_EXERCISE REQUIREMENTS_
Could you repeat exactly the lines from the one containing "Task: Switch to the util.clj tab" through the last line of the records, with no pictures?

_PROVIDED ENTRIES_
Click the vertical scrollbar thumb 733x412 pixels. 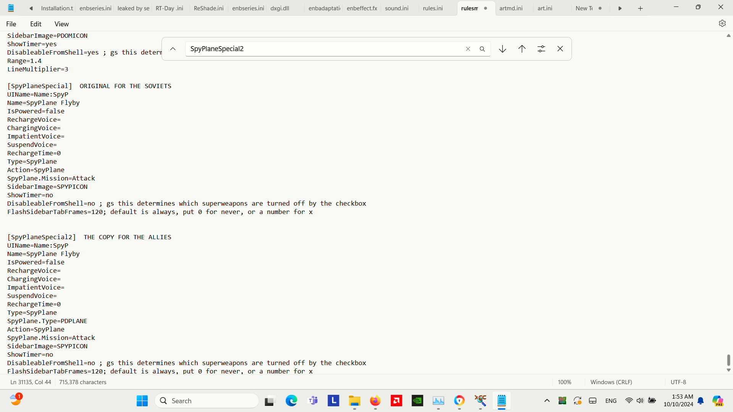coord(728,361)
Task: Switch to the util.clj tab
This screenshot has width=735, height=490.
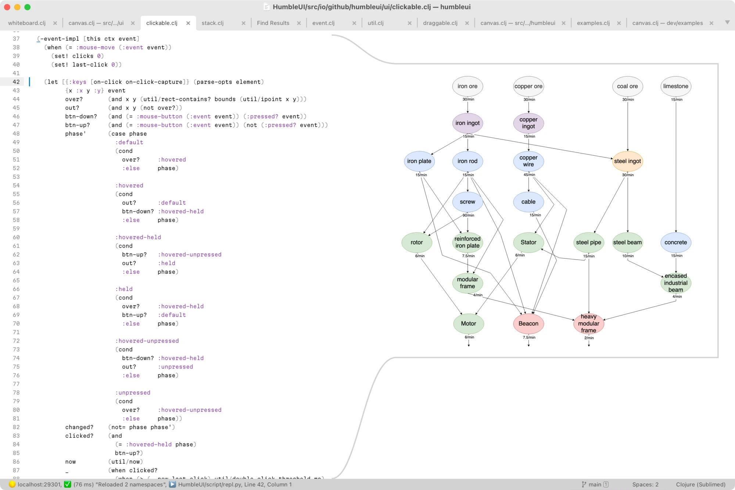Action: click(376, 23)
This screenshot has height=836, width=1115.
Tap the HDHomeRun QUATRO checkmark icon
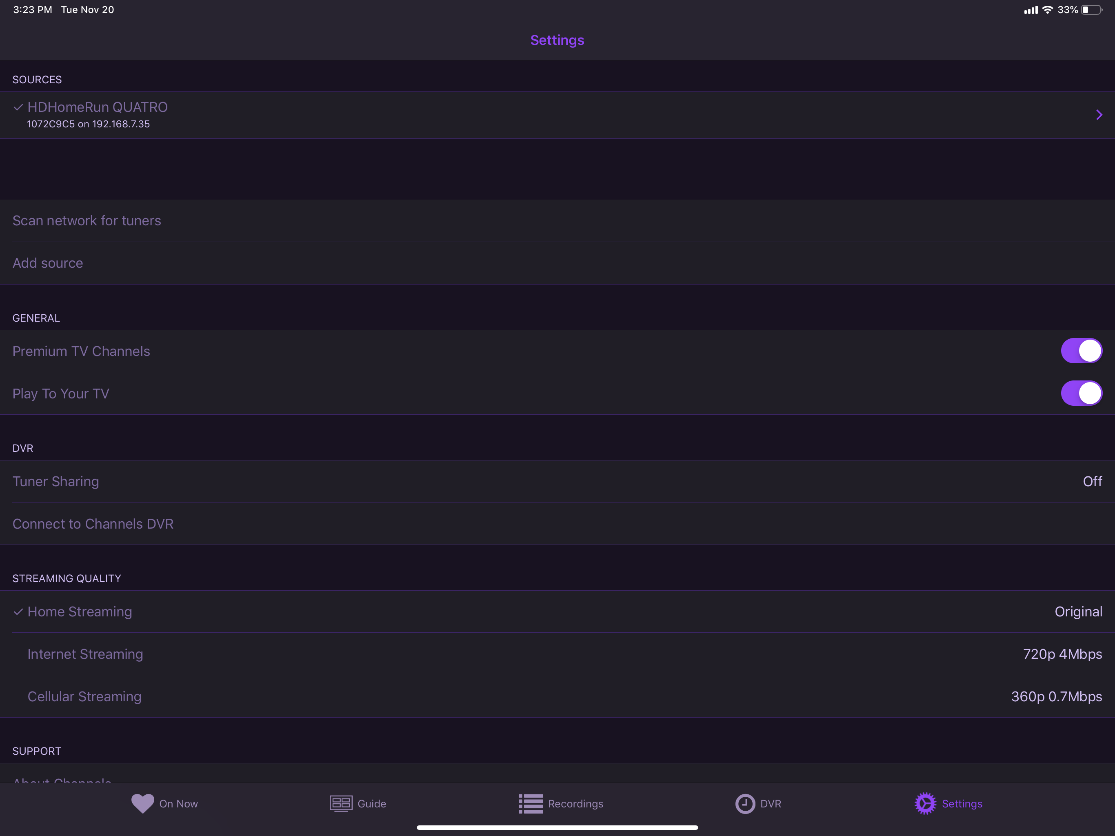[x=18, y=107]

_EXERCISE RESULT_
Task: Switch to the util.clj tab
This screenshot has width=735, height=490.
Action: click(376, 23)
This screenshot has height=836, width=1115.
Tap the HDHomeRun QUATRO checkmark icon
[x=18, y=107]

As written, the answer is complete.